Andy Benson, co-director of the National Coalition for Independent Action, said that the scheme was “another dirty attempt to co-opt voluntary groups into doing ministers’ work for them. We want real jobs and real volunteering, not real exploitation.” Steve Turner, assistant general secretary of Unite, highlighted that research shows that, despite government investment, no work scheme has ever helped people into employment long term. (‘Oxfam and YMCA to boycott Help To Work programme’, ThirdSector.co.uk, 28 April 2014)

Yet, there will still be a section of people who parrot the Daily Mail propaganda that ‘people should get a job if they don’t like it’. Despite the hysterical media depictions (see Channel 4’s exploitative Benefits Street series), no one wants to be unemployed. It is a highly stigmatised, corrosive, and humiliating experience.

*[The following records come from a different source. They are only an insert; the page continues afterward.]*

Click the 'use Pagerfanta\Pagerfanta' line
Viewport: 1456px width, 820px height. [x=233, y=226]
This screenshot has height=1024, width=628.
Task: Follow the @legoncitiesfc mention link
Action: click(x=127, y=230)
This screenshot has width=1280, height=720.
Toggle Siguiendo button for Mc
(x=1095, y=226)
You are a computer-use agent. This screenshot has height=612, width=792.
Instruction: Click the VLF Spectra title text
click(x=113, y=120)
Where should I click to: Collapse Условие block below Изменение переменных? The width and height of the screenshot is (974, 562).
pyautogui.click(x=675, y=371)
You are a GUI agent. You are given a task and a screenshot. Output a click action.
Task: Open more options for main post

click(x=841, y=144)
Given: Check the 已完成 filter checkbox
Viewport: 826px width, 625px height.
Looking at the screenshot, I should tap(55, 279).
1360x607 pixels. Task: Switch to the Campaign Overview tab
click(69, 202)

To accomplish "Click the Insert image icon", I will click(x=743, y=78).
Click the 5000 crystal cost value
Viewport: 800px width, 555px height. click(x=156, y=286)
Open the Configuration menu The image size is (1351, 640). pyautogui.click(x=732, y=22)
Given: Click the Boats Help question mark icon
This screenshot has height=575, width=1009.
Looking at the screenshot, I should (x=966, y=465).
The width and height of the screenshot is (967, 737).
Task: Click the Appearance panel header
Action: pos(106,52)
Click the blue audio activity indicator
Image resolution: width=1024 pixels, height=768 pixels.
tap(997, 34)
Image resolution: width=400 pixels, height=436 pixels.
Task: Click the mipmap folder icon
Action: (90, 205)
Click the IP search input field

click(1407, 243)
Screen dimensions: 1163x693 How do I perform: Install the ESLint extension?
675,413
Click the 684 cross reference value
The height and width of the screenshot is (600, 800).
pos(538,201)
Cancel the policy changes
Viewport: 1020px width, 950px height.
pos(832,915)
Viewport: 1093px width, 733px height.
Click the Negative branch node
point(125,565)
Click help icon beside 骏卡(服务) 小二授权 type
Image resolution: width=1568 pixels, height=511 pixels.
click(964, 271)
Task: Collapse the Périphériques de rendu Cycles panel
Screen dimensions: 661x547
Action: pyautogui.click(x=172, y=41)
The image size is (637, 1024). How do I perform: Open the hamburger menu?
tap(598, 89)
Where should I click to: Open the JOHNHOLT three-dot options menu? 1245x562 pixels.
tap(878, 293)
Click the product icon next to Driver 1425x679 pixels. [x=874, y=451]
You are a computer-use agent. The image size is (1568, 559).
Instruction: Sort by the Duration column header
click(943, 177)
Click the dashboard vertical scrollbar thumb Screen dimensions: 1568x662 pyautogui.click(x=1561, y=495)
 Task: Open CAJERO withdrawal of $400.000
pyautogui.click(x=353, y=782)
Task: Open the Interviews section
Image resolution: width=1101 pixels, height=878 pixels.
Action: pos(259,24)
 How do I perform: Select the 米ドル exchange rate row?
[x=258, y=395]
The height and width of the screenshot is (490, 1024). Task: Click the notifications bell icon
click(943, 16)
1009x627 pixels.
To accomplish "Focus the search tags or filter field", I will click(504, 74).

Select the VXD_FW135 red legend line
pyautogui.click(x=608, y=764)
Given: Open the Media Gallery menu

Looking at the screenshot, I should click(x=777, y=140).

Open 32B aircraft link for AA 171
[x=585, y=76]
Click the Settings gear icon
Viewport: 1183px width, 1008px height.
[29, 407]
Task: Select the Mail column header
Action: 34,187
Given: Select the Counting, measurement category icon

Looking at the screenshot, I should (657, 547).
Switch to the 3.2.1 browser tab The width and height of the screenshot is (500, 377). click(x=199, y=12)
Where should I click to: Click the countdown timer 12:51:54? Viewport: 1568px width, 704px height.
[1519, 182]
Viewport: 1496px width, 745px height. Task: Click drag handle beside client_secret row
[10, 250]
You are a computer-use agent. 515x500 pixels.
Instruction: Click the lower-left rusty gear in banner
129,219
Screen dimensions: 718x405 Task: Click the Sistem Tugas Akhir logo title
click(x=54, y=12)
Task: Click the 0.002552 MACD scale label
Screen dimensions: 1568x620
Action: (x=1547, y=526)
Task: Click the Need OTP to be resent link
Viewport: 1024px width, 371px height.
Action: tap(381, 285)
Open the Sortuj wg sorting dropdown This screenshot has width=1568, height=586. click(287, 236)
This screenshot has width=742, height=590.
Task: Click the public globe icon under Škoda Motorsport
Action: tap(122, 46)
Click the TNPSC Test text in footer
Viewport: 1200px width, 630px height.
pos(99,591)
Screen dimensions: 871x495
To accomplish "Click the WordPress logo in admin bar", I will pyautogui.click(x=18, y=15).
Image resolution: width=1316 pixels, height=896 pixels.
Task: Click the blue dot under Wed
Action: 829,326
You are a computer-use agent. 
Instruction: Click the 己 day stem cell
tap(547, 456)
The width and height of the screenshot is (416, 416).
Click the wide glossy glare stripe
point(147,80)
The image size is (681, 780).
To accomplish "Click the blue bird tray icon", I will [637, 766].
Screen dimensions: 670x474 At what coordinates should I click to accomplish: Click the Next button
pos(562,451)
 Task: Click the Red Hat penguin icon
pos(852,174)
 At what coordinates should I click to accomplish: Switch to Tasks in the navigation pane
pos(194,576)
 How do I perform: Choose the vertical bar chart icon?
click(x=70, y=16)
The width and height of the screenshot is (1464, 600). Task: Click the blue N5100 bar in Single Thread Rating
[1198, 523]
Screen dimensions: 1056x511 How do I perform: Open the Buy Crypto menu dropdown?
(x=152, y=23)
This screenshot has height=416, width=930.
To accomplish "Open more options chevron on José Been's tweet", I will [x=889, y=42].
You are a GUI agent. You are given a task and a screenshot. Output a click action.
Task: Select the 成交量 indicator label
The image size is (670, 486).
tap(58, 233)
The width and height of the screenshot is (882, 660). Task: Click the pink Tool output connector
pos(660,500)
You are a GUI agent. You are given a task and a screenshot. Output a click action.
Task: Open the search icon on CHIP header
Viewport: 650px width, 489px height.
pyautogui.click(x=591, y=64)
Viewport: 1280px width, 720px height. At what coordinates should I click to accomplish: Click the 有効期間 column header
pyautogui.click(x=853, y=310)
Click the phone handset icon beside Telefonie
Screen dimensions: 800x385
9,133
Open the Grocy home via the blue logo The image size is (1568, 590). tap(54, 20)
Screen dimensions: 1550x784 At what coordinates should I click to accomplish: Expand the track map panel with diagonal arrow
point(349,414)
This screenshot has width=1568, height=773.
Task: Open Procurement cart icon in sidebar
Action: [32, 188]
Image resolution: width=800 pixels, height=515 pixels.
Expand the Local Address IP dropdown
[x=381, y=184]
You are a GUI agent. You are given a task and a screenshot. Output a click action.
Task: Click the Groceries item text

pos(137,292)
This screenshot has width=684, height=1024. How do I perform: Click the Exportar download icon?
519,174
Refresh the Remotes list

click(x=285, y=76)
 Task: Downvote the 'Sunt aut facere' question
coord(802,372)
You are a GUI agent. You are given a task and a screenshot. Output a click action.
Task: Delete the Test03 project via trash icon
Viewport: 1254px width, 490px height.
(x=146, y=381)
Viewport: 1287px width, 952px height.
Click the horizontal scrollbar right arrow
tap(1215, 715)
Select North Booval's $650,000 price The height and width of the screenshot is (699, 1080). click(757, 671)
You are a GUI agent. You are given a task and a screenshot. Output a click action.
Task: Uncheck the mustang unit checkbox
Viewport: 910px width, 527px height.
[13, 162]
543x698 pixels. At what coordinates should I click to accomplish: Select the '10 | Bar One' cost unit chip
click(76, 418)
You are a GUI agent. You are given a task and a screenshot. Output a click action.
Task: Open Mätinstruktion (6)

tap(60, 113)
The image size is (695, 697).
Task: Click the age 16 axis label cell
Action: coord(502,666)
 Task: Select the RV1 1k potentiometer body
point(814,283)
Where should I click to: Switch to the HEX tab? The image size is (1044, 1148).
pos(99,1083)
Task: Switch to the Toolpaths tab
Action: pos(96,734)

The truth is that the economic system of capitalism does not now – and cannot ever – offer full employment. It has in the past – faced with the prospect of socialist countries, such as the USSR, promoting the real benefits of revolution – offered the temporary gains of a welfare system in order to stop workers in Britain following this revolutionary example. This compact has now been retracted by a bourgeoisie – under successive Labour and Tory governments – that presently feels bullish and unchallenged.

We stand fully with grassroots campaigns that are resisting government cuts. But we also encourage people to join the communist movement as the only way to rid our lives of the cruelty and viciousness that we currently experience. It is not the action of one government or another that we need to do away with; it is the natural and inevitable behaviour of an exploitative ruling class that runs an exploitative and inhuman system.

However, the capitalists are the minority, while we – the working class as a whole – are the overwhelming majority. If we overcome the artificially-created divisions that keep us weak and organise ourselves to take state power, no capitalist will ultimately have the power to stand in our way.